▸ Description of the task
Each entry, from beginning to end, is to be transcribed verbatim.
:::
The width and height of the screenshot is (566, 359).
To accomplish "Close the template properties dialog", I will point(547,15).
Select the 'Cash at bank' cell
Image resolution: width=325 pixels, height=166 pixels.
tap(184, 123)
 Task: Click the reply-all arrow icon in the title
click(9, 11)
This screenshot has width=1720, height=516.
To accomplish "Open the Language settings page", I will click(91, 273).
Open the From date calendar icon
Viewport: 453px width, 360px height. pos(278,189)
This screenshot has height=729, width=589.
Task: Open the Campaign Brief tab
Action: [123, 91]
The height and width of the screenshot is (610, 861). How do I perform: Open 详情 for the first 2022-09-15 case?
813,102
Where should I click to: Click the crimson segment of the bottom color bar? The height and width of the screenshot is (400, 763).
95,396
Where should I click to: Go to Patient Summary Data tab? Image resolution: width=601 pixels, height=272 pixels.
:::
▸ Exercise solution
The width and height of the screenshot is (566, 359).
To accomplish "Close the template properties dialog", I will point(547,15).
Select the 'Cash at bank' cell
Image resolution: width=325 pixels, height=166 pixels.
tap(184, 123)
 Task: Click the reply-all arrow icon in the title
click(9, 11)
This screenshot has width=1720, height=516.
To accomplish "Open the Language settings page", I will click(91, 273).
Open the From date calendar icon
Viewport: 453px width, 360px height. pos(278,189)
This screenshot has height=729, width=589.
Task: Open the Campaign Brief tab
Action: [123, 91]
The height and width of the screenshot is (610, 861). How do I perform: Open 详情 for the first 2022-09-15 case?
813,102
Where should I click to: Click the crimson segment of the bottom color bar? The height and width of the screenshot is (400, 763).
95,396
Where should I click to: Go to Patient Summary Data tab? Image resolution: width=601 pixels, height=272 pixels.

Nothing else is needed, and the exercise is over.